== Document segment ==
--- --- ---

The Coast Guard‘s homeland security role is still evolving; however,
its resource commitments to this area are substantial and will likely
grow. For example, under the recently enacted Maritime Transportation
Security Act, the Coast Guard will likely perform numerous security
tasks, such as approving security plans for vessels and waterside
facilities, serving on area maritime security advisory committees,
assessing antiterrorism measures at foreign ports, and maintaining
harbor patrols. The Coast Guard has not yet estimated its costs for
these activities; however, the President‘s fiscal year 2004 budget
request includes over $200 million for new homeland security
initiatives, including new patrol boats, additional port security
teams, and increased intelligence capabilities.
To provide for the orderly transition of the Coast Guard to DHS on
March 1, 2003, the Coast Guard established a transition team last year
that identified and began addressing issues that needed attention.
Coast Guard officials told us that they patterned their transition
process after key practices that we identified as important to
successful mergers, acquisitions, and transformations.[Footnote 6] The
agency‘s transition team consists of top management, led by the Chief
of Staff, and enlists the assistance of numerous staff expertise
throughout the agency through matrixing. According to Coast Guard
officials, the scope of transition issues spans a wide variety of
topics, including administrative and support functions, strategy,
outreach and communication issues, legal considerations, and
information management. The transition team focuses on both DHS-related
issues and on issues related to maintaining an enduring relationship
with the Department of Transportation (DOT). In addition to its own
transition team, senior Coast Guard officials participated with OMB in
developing the DHS reorganization plan late last year.[Footnote 7]
Also, key Coast Guard officials participate on joint DHS and DOT
transition teams that have been established to deal with transition
issues in each department.
The Coast Guard Faces Numerous Complex Implementation Challenges as It
Transitions into DHS:
We have testified that, despite the complexity and enormity of the
implementation and transformation of DHS, there is likely to be
considerable benefit over time from restructuring homeland security
functions.[Footnote 8] These benefits include reducing risk and
improving the economy, efficiency, and effectiveness of these
consolidated agencies and programs. In the short term, however, there
are numerous complicated challenges that will need to be resolved,
making implementation a process that will take considerable time and
effort. Reorganizations frequently encounter start-up problems and
unanticipated consequences, and it is not uncommon for management
challenges to remain for some time. Our past work on government
restructuring and reorganization has identified a number of factors
that are critical to success in these efforts. Coast Guard officials
now involved in transition efforts told us that they are aware of these
factors and are addressing many of them as they prepare to move to DHS.
Our testimony today focuses on six of these factors--strategic
planning, communication and partnership-building, performance
management, human capital strategy, information management and
technology, and acquisition management--and, based on past work, some
of the key challenges the Coast Guard faces in addressing and resolving
them.
Strategic Planning:
The strategic planning process involves assessing internal and external
environments, working with stakeholders, aligning activities,
processes, and resources in support of mission-related outcomes.

--- --- ---

== Supplied entries ==
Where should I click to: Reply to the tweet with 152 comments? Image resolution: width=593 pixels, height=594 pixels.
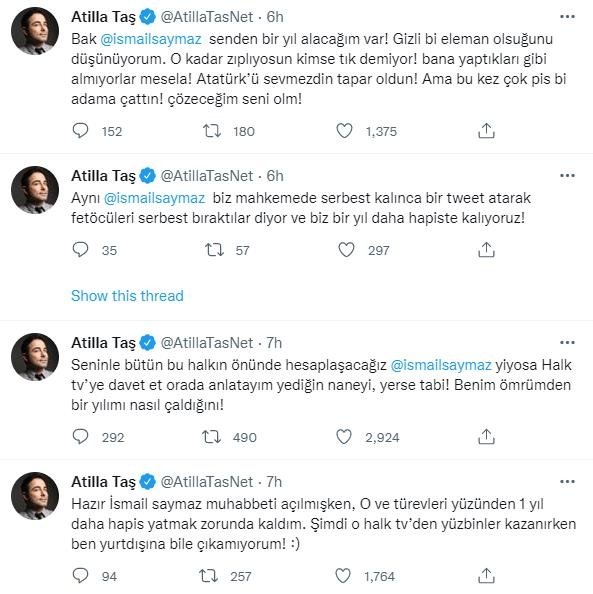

--- --- ---

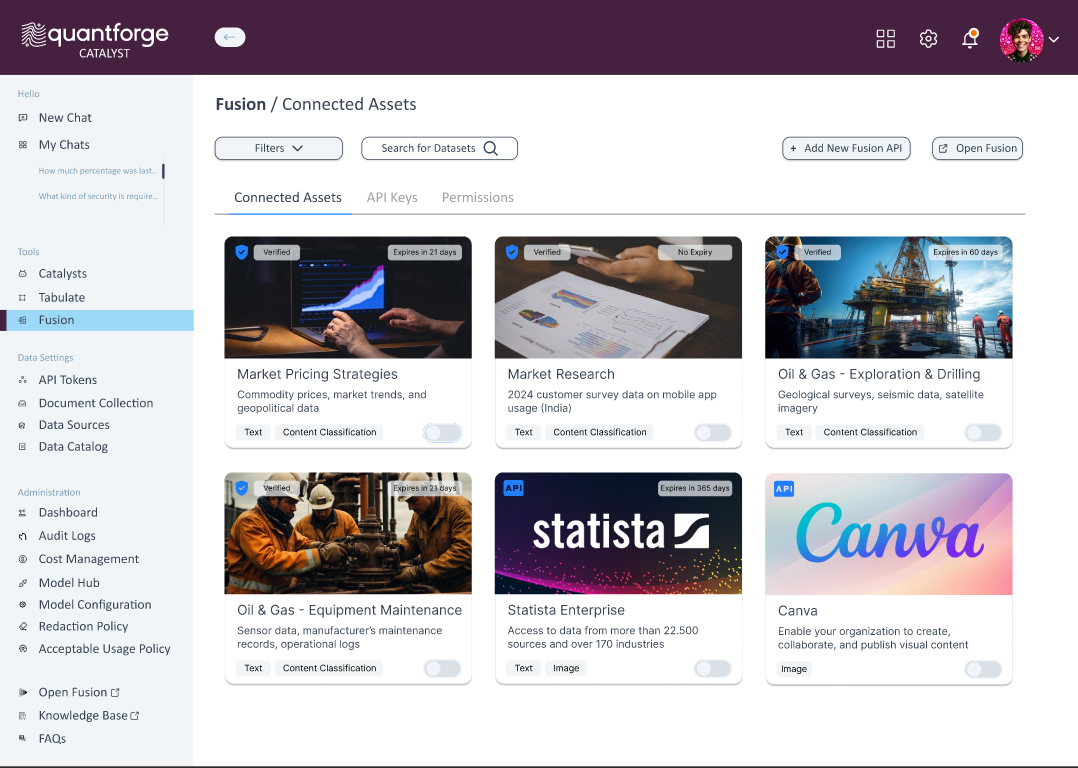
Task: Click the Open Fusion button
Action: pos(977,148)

--- --- ---

== What is required ==
In the Coast Guard passage, who leads the agency's transition team?

== Finished task ==
The Chief of Staff.